Total spend reduction across a workload

If a workload has a rejection rate f, average response length N, and average halt point p, the per-request average spend ratio of TAP to a direct API is:

spend_ratio = (1 − f) × N + f × (p + τ)
──────────────────────────
N

spend_cut = 1 − spend_ratio
= f × (N − p − τ) / N
= f × refund_per_bad

That is: total spend reduction is the rejection rate times the per-bad refund fraction. The refund is large; the multiplier (f) is what turns it into a workload-level number.

Examples (N = 800, τ = 10):

f (reject rate)p (halt point)Spend cut
5%504.6%
5%1004.3%
8%507.4%
10%509.3%
10%1008.6%
15%5013.9%

We do not put a single workload number on the landing page because the honest answer to "how much will TAP save me?" depends on three numbers the consumer knows better than we do — their reject rate, their average response length, and where their evaluator fires.
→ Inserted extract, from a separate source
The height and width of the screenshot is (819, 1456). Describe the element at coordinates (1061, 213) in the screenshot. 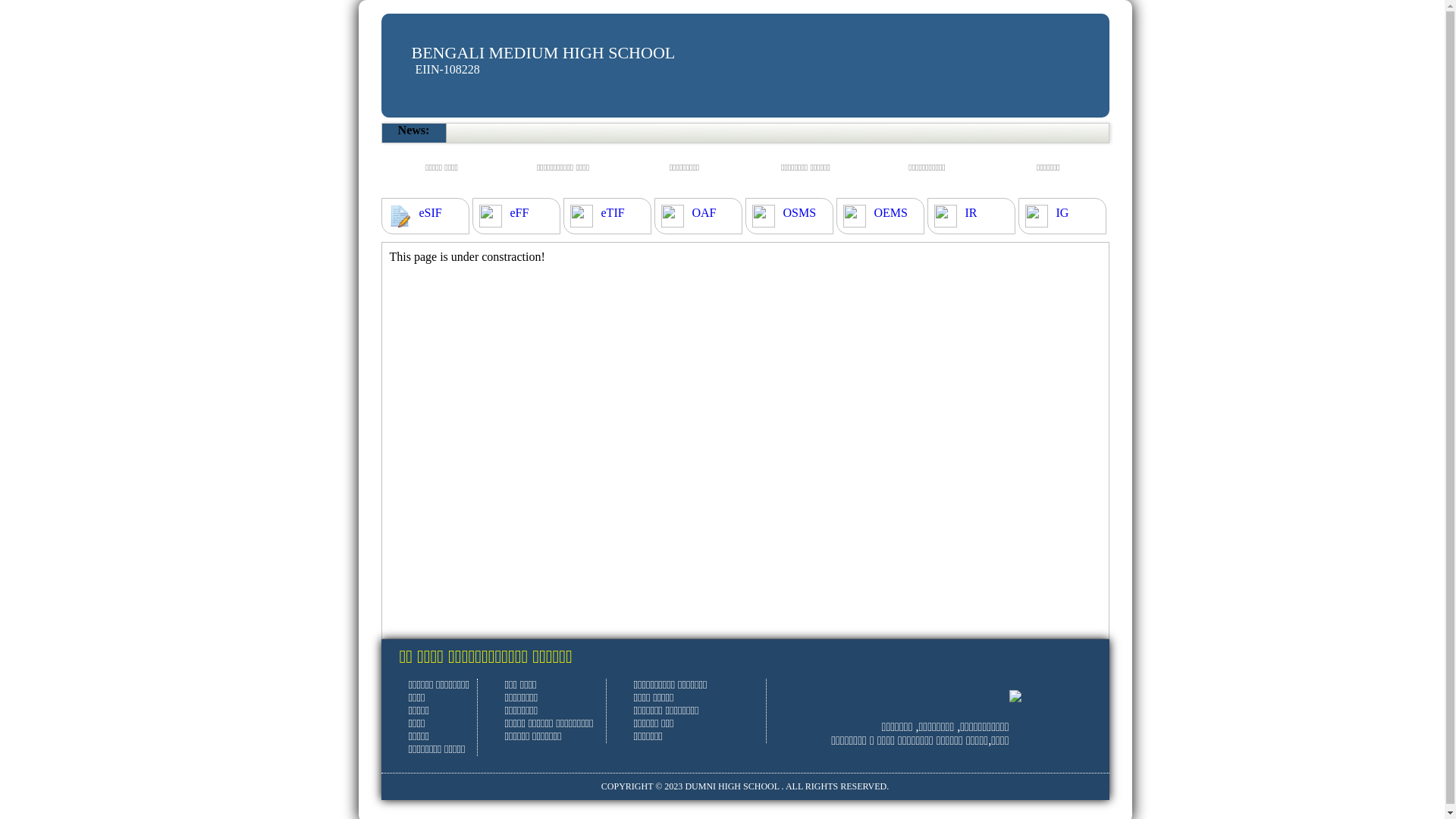

I see `'IG'` at that location.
The per-rejected- response refund (the previous section) is invariant to those choices, so we lead with that.

Throughput overhead

The protocol adds three kinds of overhead to a streaming session:

  1. Channel open — one Solana transaction, settled in ~1 slot (≈ 400 ms on devnet under typical conditions). Adds to time-to-first-token. One-time per channel; amortises to zero under channel reuse (whitepaper §4.7).
  2. Per-commit signing — Ed25519 sign on the consumer side, verify on the producer side. Both are sub-100 µs operations in nacl. With adaptive batching at K = 5 (whitepaper §4.3), an 800-token session signs 160 commits, totalling ≈ 8 ms of sign work. Off the critical path — signing happens in parallel with token generation.
  3. Settle + close — two transactions at session end (~800 ms total). Off the critical path for token delivery — the consumer already has the output before settlement starts.
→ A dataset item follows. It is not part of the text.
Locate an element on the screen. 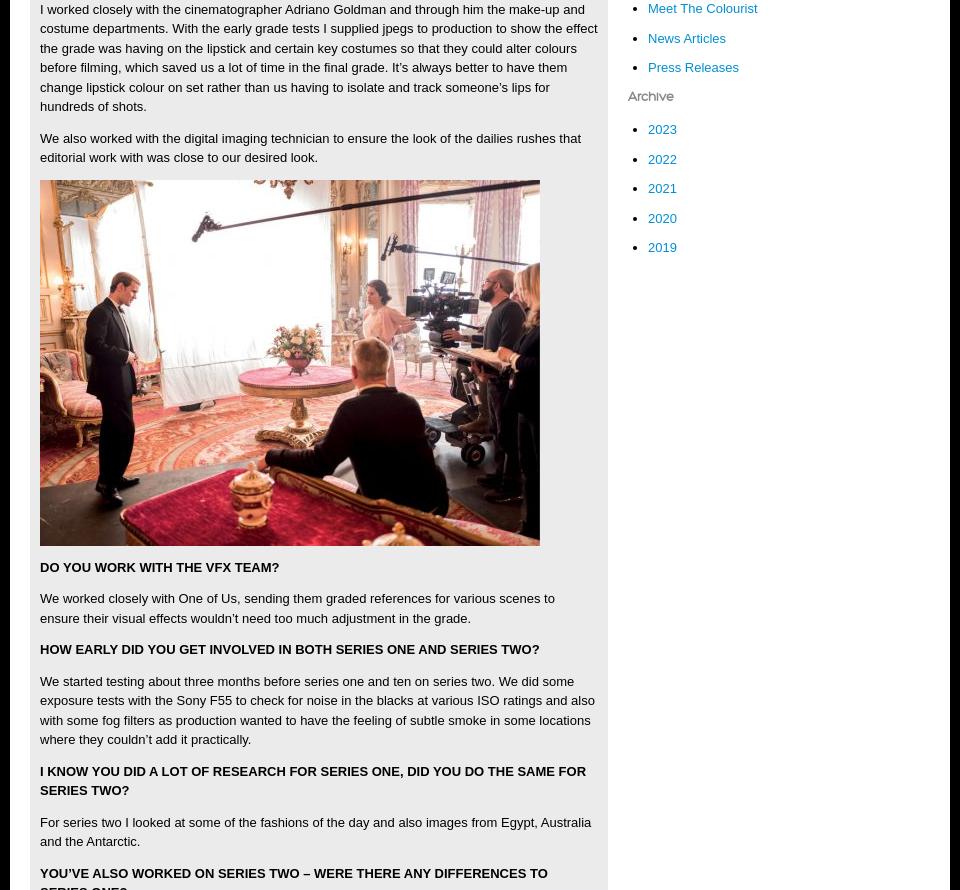 This screenshot has width=960, height=890. 'I KNOW YOU DID A LOT OF RESEARCH FOR SERIES ONE, DID YOU DO THE SAME FOR SERIES TWO?' is located at coordinates (312, 780).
The only user-visible overhead is the channel-open round-trip at the start of a fresh session.

ScenarioStreaming time @ 50 tok/sOpen overhead%
Short response (200 tok)4.0 s0.4 s+10.0%
Typical response (800 tok)16.0 s0.4 s+2.5%
Long response (2000 tok)40.0 s0.4 s+1.0%
Reused channel, any lengthn/a0 s0%

This is the payoff of channel reuse (§4.7): for a consumer that issues many requests against the same producer, the open transaction is paid once and the per-session overhead trends toward zero.

On-chain cost

Per-session on-chain cost is the sum of two Solana base + priority fees: one for open_channel, one for the settle + close pair. These are small absolute amounts dominated by Solana's base fee (≈ 5,000 lamports per signature, ~$0.0008 at SOL near $80) plus any priority fee under load. The exact figure varies with network conditions and is best measured rather than calculated; we report it in our benchmark output rather than putting a fabricated number in the docs.

What we don't claim

We deliberately don't put numbers on the landing page for:

  • Halt latency under load. The configured grace period (default 200 ms) is the floor, not the measured median. The actual median depends on RTT, evaluator latency, and producer scheduler behaviour.
  • Throughput vs. baseline at scale. Headline-friendly numbers ("X% slower than direct API") require running real benchmarks across several workloads; we'd rather under-claim than mislead.
  • End-to-end TPS. TAP doesn't change Solana's TPS budget; this is not a meaningful metric for a payment-channel protocol.

When we run the §7 benchmark, the measured numbers will go in the whitepaper alongside the methodology, not as marketing copy.